Look to Napa for wines that can stand up to umami-laden grilled meats. (photo by Nanisimova; bottle photos courtesy of the wineries)

I’m still grilling. I actually like it this time of year every bit as much as in July. Maybe a bit more, truth be told; when I bring my maillarded treasures back inside, I’m not sweating.

Far more important, I’m just happier in general with the bold red wines which return to the table this time of year. Sure, I drink rosé all year round like you’re supposed to—but not a lot of it. I don’t want cool, refreshing acidity. I want big, comforting, spicy warmth to accompany the perfectly cross-hatched flap steak I got at the hipster butcher shop.

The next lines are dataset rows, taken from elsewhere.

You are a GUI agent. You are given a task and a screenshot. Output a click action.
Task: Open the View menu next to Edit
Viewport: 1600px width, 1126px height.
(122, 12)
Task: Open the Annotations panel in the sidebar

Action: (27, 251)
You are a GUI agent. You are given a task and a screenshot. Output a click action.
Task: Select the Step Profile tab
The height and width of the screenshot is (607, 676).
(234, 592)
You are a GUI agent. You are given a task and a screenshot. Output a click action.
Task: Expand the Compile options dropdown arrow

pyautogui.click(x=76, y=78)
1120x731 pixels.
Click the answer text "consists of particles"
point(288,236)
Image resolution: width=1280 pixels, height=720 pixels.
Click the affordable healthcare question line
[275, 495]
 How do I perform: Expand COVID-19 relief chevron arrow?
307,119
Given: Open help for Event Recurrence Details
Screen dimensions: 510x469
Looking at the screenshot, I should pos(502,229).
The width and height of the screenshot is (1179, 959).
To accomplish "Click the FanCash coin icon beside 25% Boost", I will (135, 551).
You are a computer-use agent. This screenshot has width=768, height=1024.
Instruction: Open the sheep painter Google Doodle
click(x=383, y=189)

Napa Cabernets (and their ilk) can do many things. I like them best with a bit of cheese and conversation, because to me they are self-contained vessels of pleasure, in no need of embellishments. But if one is in need of comfort, and a sure thing, you can rarely go wrong. And with seared meat—well, follow me to these three winners.

Beaulieu Vineyard

BV Cabernet Sauvignon 2017

There are reasons that BV cabs appear on so many restaurant lists—especially at steakhouses. These are well-made crowd-pleasers, with a pedigree going back 100 years to Georges de Latour. It was Messr. de Latour who brought guru André Tchelistcheff over from France to really get Beaulieu going—thereby changing West Coast wine making forever. Along with rich dark California fruit, this wine offers up butterscotch and caramel notes. My notes say “cherry jubilee” and there’s plenty of baking spice there too, all warmed up by the toasted oak barreling. This big company makes many pricier wines—almost always a good sign for its weekday bottles. Plenty sturdy with a marinated flank steak, the sub-$30 wine is such a pleasant drinker that you’ll finish it off for dessert.

Cliff Lede Vineyards

2017 High Fidelity

Here’s a treasure from what’s considered a mixed vintage in Napa (there were fires then, too, among other setbacks). A stylish operation making wine since 2002, Cliff Lede (pronounced “lady,” btw, and named after its Bordeaux-fan founder) is one of the top Stags Leap District makers. This rich $95 blend (“inspired by the Right Bank,” the winery notes) is instantly seductive, with a dark roundness in the mouth, and waves of fruit. Deeply ripe blackberries and blueberries yield to soft plum and tobacco notes. One review I found online described the wine as “plush,” and that couldn’t be more apt. Made up of 48% Cabernet Franc, 43% Merlot and 9% Cabernet Sauvignon, you could almost mistake this for a young Pomerol, but its enduring dusty sweetness sings a sweet New World song. With a dry-aged New York strip? Mercy, merci.

Priest Ranch

2018 Cabernet Sauvignon

Priest Ranch is part of Somerston Estate in Napa Valley’s eastern Vaca Mountains. The expansive 1,682-acre property features numerous microclimates for its 244 planted acres—and the 2018 Cabernet Sauvignon ($50) shows the winemaker’s art, blending fruit from 24 different blocks, ranging from 850 to 1,650 feet above sea level. The result is a full-bodied wine with appealing berry and black cherry notes, with a top layer of spiciness. What makes this so dynamite with food, though, is the backbone of vanilla and oak, with palate-rinsing tannins that support your entire dinner. I went big here, a T-bone, and had no regrets.